The cardinal grounds his spirituality of work in God’s finest work—the creation of people in his own image. We are, by our very nature, meant to work in imitation of our Creator, as “co-workers” in God’s work of redeeming the world.

The key to the cardinal’s spirituality of work is the motives, the intentions that lie behind our work. Perhaps right now we work for the mortgage or the kids’ tuition. But Cardinal Wyszynski would have us change our motives, to do everything, even the most menial of our tasks, “out of love for God.”

“The smallest act can be sanctified by the intention that inspires it; it can bring merit with it and redemption, if its motive is the love of God,” Cardinal Wyszynski instructs. “The value of human acts comes from the intention behind them. The lowest work can, through love, raise up to the heights of holiness, while the loftiest work, when it is performed without love, lowers and damns one.”

The holiness he speaks of is not some therapeutic sort of baptized self-esteem where individual progress is the goal. No. Cardinal Wyszynski wants to lead “man out of the narrow backyard of his own purely personal affairs, onto the broad highways of love.”

If we are truly sanctifying our work, we will be filled with a spirit “of sacrifice, or disinterestedness, of service to those who cannot work, of service to the poor, to orphans, and to those who are unfit for effort or toil, especially the sick.”

The Catholic worker should strive to be efficient, productive and thrifty, not to satisfy any abstract “work ethic,” but in order to have more time and money to share with the poor.

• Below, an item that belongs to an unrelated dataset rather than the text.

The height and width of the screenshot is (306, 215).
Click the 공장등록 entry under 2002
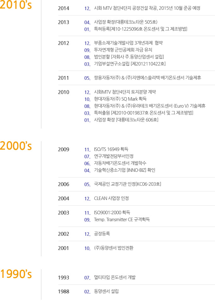point(102,234)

In lines that could appear in any of the encyclical letters of his protégé, Pope John Paul II, Cardinal Wyszynski writes: “To forget oneself for love of one’s neighbor, to limit luxury, so shocking side-by-side with poverty: this is the task. Our life should be simplified, set free from the superfluity of things and artificial needs that are swamping us.”

Nor should one mistake Cardinal Wyszynski for preaching a middle-class gospel that tolerates social injustice and teaches the poor to stay in their place and suffer quietly in anticipation of some heavenly reward when they die.

Wrecks of God’s Work

With the sensitivity of one who has ministered to the downtrodden and exploited, he decries working conditions that “wreck God’s saving plan in relation to work” by exhausting and degrading people: “In fact, the contemporary organization of work very often distracts man completely from God, owing to its one-sided exploitation of [his] efforts and time.” Nearly half a century after it was written, All You Who Labor speaks in the tones of the prophet to an age in which man is often diminished, degraded and even annihilated by the works of his own hands.

Cardinal Wyszynski’s call for the “sanctification of daily life” stands in what can be seen as a tradition of Catholic protest against the modern dwarfing of man by machines and ideology.

It takes place alongside “the little way” of St. Therese of Lisieux. and Blessed Elizabeth of the Trinity’s “praise of glory.” With these saints, Cardinal Wyszynski hopes to sound a return to a divine estimation of man. In their protest against the age, all three clung to the truth contained in our baptism—the divine potential of our smallest acts, when transformed by love and grace, to raise the soul up to conversation with God, to crack open hearts of stone and even to turn back the tanks of tyrants.

More to the point, though, Cardinal Wyszynski reminds us that nobody—whether we be wage earners or profiteers—is made only for consumption and production. We are, in reality, works of God in progress, and our own work—our very existence—is to become blessed. “All ye works of the Lord, bless the Lord” (Dan. 3:57).